◆ KURZE ÜBUNG: Zitiere den Textabschnitt über den Maler Barner vollständig und ohne jede Änderung.

◆ TEXTABSCHNITT:
◆ ◆ ◆ ◆ ◆
Barner wurde 1881 in die Familie eines Schumachers hineingeboren, die laut Sedler „den Sprung aus ländlichen Verhältnissen (der Vater stammte aus Hundertbücheln) in die von protestantischem Fleiß und nüchterner Lebensführung geprägte Gesellschaft im aufstrebenden Handwerker-Marktflecken Agnetheln geschafft hatte." Der junge Barner besuchte die ungarische Bürgerschule in Fogarasch, dann die staatliche ungarische Handelsmittelschule in Kronstadt, wo er sich auf eine Beamtenlaufbahn vorbereitet. 1900 kommt er als solcher nach Budapest, wo im Zuge der Milleniumsfeier (1000jähriges Bestehen der "Stephanskrone") die Künstler hoch angesehen sind, wobei einige der ungarischen Künstler Malerschulen in Deutschland leiteten. 1903 kommt Barner mit einem staatlichen Stipendium an die Meisterzeichenschule in Budapest und enttäuscht nicht, wie Sedler festsstellt. 1905 stellt ist in der Ersten Ausstellung siebenbürgischer Künstlers des Sebastian Hann Vereins in Hermannstadt auch sein Selbstbildnis von 1903 zu sehen, laut Sedler "ein Schlüsselbild von Barners Schaffen. Es zeigt einen schönen jungen Mann, der selbstbewusst, leicht von oben herab seinen Blick in die Welt schickt. Der junge Maler ist sich seiner Gabe sehr wohl bewusst (…) Das Bildnis mit leicht symbolistischem Nachgeschmack lebt von der Aura des Erhabenen, der nach außen getragenen Seele. "
◆ ◆ ◆ ◆ ◆
◆ DATENEINTRÄGE:
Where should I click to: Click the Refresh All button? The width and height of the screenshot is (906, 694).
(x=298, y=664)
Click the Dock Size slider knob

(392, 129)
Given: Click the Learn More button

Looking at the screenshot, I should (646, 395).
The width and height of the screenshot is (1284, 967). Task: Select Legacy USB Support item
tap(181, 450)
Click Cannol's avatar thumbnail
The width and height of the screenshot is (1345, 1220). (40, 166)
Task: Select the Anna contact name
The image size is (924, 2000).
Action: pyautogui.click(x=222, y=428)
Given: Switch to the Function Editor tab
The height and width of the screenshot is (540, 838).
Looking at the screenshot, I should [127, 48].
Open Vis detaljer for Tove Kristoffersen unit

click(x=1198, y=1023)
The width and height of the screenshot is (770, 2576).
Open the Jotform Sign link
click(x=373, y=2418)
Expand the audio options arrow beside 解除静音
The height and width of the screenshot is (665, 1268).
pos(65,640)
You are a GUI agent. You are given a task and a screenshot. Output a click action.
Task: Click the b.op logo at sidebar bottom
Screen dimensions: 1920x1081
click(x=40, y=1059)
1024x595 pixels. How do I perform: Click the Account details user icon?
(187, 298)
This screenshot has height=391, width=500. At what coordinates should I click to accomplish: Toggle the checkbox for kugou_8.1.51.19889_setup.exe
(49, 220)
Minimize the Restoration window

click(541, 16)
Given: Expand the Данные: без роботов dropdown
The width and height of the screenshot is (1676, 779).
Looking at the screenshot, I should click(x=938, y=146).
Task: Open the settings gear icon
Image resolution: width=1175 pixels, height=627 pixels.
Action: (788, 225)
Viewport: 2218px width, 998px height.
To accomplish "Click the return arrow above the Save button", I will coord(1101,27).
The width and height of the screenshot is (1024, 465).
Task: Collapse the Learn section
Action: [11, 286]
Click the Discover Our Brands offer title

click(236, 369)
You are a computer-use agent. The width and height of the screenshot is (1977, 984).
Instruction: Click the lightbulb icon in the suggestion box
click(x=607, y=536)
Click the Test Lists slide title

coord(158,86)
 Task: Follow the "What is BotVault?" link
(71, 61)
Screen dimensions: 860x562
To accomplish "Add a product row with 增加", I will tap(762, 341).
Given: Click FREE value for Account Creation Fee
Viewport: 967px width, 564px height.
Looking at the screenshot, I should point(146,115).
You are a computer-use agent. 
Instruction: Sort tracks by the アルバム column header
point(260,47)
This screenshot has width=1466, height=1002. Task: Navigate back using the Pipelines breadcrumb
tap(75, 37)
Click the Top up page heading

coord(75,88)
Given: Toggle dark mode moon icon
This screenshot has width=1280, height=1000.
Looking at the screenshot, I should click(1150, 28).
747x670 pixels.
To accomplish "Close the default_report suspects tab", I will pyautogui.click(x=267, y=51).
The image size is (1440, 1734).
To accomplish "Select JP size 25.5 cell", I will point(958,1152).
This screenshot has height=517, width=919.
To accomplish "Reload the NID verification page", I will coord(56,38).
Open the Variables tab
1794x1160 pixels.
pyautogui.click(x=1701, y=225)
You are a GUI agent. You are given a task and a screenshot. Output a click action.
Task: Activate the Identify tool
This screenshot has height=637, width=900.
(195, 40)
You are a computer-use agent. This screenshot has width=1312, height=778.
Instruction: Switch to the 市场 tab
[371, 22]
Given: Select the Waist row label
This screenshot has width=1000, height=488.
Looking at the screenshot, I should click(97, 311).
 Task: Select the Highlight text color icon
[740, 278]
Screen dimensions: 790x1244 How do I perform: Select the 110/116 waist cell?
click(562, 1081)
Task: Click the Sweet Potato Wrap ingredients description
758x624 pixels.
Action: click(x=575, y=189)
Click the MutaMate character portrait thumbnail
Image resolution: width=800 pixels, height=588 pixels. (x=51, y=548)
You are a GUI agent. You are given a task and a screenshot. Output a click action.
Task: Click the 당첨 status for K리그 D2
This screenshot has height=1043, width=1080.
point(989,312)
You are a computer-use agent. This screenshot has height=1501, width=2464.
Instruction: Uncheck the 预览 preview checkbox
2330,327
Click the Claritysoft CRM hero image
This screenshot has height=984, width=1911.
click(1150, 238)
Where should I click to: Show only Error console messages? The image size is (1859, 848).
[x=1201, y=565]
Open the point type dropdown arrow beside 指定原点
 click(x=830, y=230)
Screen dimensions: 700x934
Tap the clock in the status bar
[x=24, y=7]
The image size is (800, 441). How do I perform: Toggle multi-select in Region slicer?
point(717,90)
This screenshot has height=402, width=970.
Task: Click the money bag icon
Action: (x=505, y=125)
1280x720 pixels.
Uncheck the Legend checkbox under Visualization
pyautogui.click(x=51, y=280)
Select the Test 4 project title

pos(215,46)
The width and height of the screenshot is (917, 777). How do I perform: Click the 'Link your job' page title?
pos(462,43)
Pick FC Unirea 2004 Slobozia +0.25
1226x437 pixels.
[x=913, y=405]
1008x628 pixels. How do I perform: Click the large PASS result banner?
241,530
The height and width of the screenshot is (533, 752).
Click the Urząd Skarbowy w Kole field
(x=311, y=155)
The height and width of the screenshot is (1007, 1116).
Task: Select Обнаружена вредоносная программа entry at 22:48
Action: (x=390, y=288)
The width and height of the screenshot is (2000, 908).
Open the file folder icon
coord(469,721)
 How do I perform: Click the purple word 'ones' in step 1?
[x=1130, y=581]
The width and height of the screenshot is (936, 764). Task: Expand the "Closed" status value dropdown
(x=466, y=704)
◆ ◆ ◆ ◆ ◆
◆ ANTWORT ZUR AUFGABE:
Barner wurde 1881 in die Familie eines Schumachers hineingeboren, die laut Sedler „den Sprung aus ländlichen Verhältnissen (der Vater stammte aus Hundertbücheln) in die von protestantischem Fleiß und nüchterner Lebensführung geprägte Gesellschaft im aufstrebenden Handwerker-Marktflecken Agnetheln geschafft hatte." Der junge Barner besuchte die ungarische Bürgerschule in Fogarasch, dann die staatliche ungarische Handelsmittelschule in Kronstadt, wo er sich auf eine Beamtenlaufbahn vorbereitet. 1900 kommt er als solcher nach Budapest, wo im Zuge der Milleniumsfeier (1000jähriges Bestehen der "Stephanskrone") die Künstler hoch angesehen sind, wobei einige der ungarischen Künstler Malerschulen in Deutschland leiteten. 1903 kommt Barner mit einem staatlichen Stipendium an die Meisterzeichenschule in Budapest und enttäuscht nicht, wie Sedler festsstellt. 1905 stellt ist in der Ersten Ausstellung siebenbürgischer Künstlers des Sebastian Hann Vereins in Hermannstadt auch sein Selbstbildnis von 1903 zu sehen, laut Sedler "ein Schlüsselbild von Barners Schaffen. Es zeigt einen schönen jungen Mann, der selbstbewusst, leicht von oben herab seinen Blick in die Welt schickt. Der junge Maler ist sich seiner Gabe sehr wohl bewusst (…) Das Bildnis mit leicht symbolistischem Nachgeschmack lebt von der Aura des Erhabenen, der nach außen getragenen Seele. "